# Beginner Boot Fit Questions



## Fire Rose (Feb 15, 2016)

First off, I am a total beginner (I've had 3 lessons so far) but I am really enjoying snowboarding, so I've decided to invest in my own boots to start with. The rental boots that I got from the mountain for the lessons didn't fit me at all. I was getting awful heel lift and they made my arches ache. Plus they had traditional lacing and I wasn't really strong enough to get them tight enough. (Why do my posts always end up being novels? Sorry. The important stuff is more towards the end.)

My problem is I have seriously hard to fit feet. I wear between a size 8 and 8.5 (womens, and I wear 9 street shoes) and have wide feet, ankles (cankles really), and calves. Plus I'm 5' with proportionally short legs, so boots will go higher up on my leg than an average height lady. I am overly cautious of how boots fit around my ankles and tendons, since I was born with mild club foot and have had the Achilles in both of my ankles surgically extended. Its been more than 5 years since the surgeries, but I don't want to cause any issues in the long run.

[Available data]:

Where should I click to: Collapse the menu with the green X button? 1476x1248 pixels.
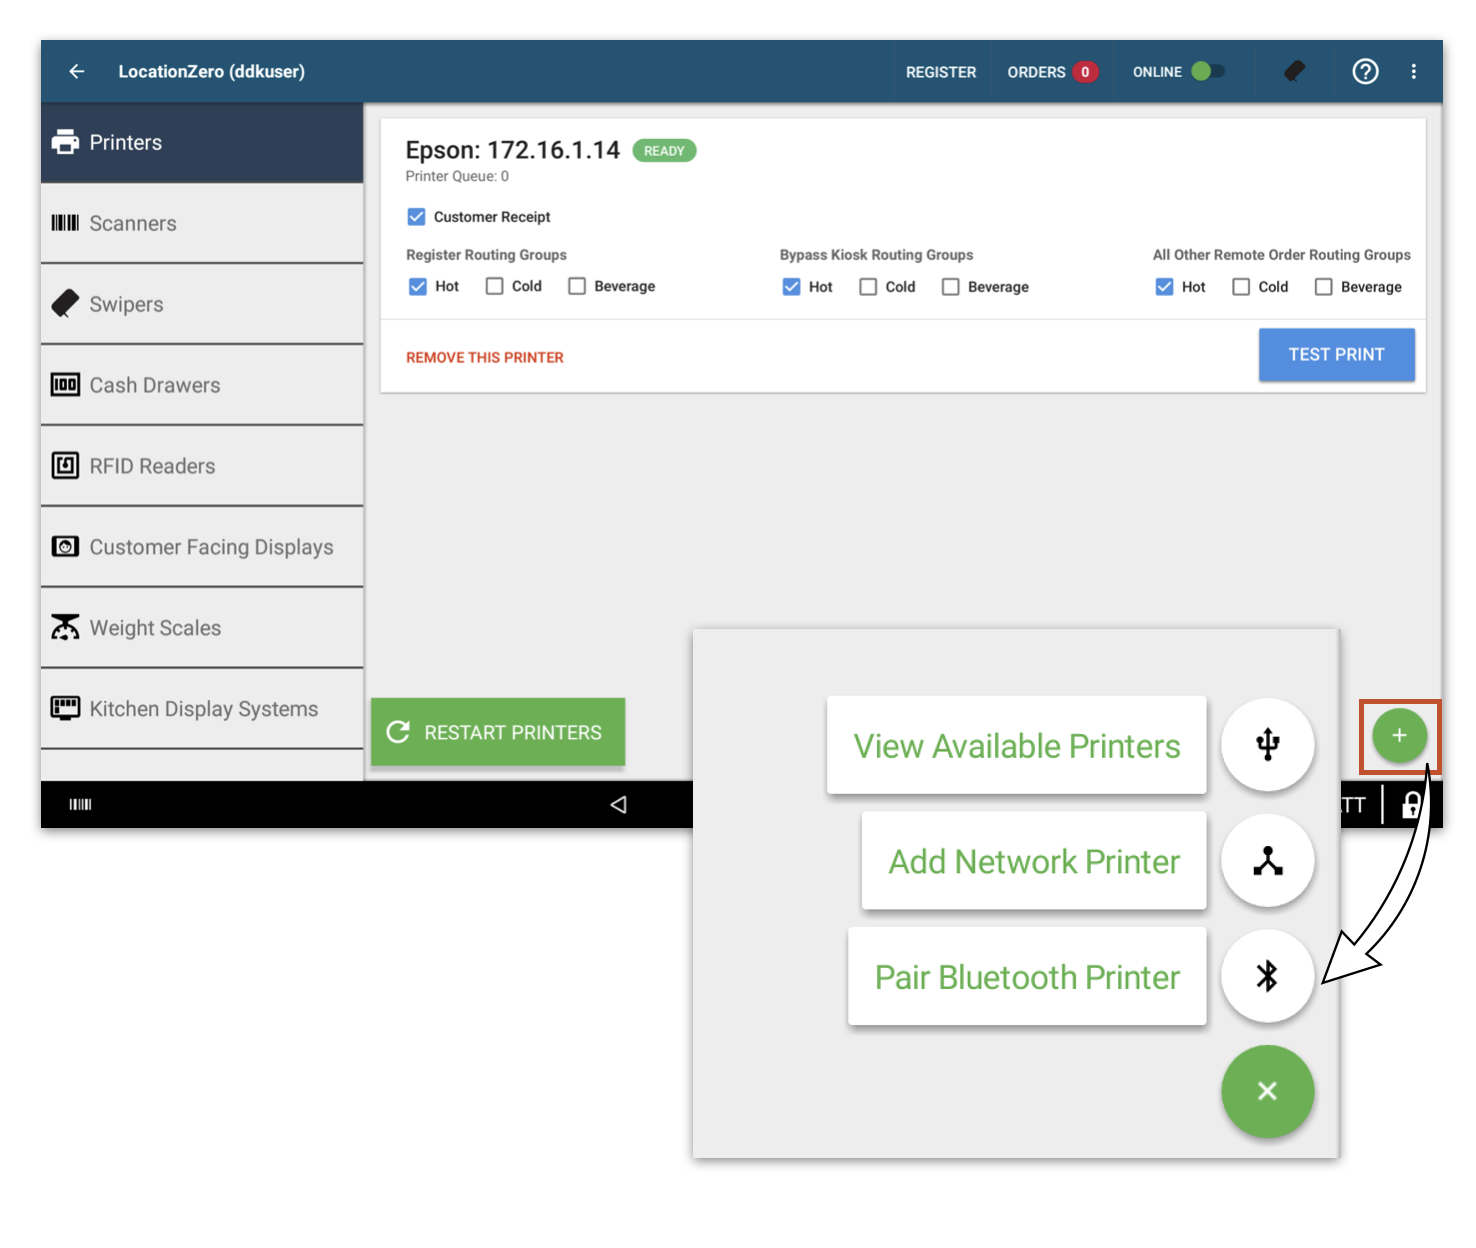tap(1267, 1092)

[Task statement]:
Could you extract the part of the boot fit post that begins at the words "## Fire Rose" and stops after "towards the end.)", copying it word for word?

[Answer]:
## Fire Rose (Feb 15, 2016)

First off, I am a total beginner (I've had 3 lessons so far) but I am really enjoying snowboarding, so I've decided to invest in my own boots to start with. The rental boots that I got from the mountain for the lessons didn't fit me at all. I was getting awful heel lift and they made my arches ache. Plus they had traditional lacing and I wasn't really strong enough to get them tight enough. (Why do my posts always end up being novels? Sorry. The important stuff is more towards the end.)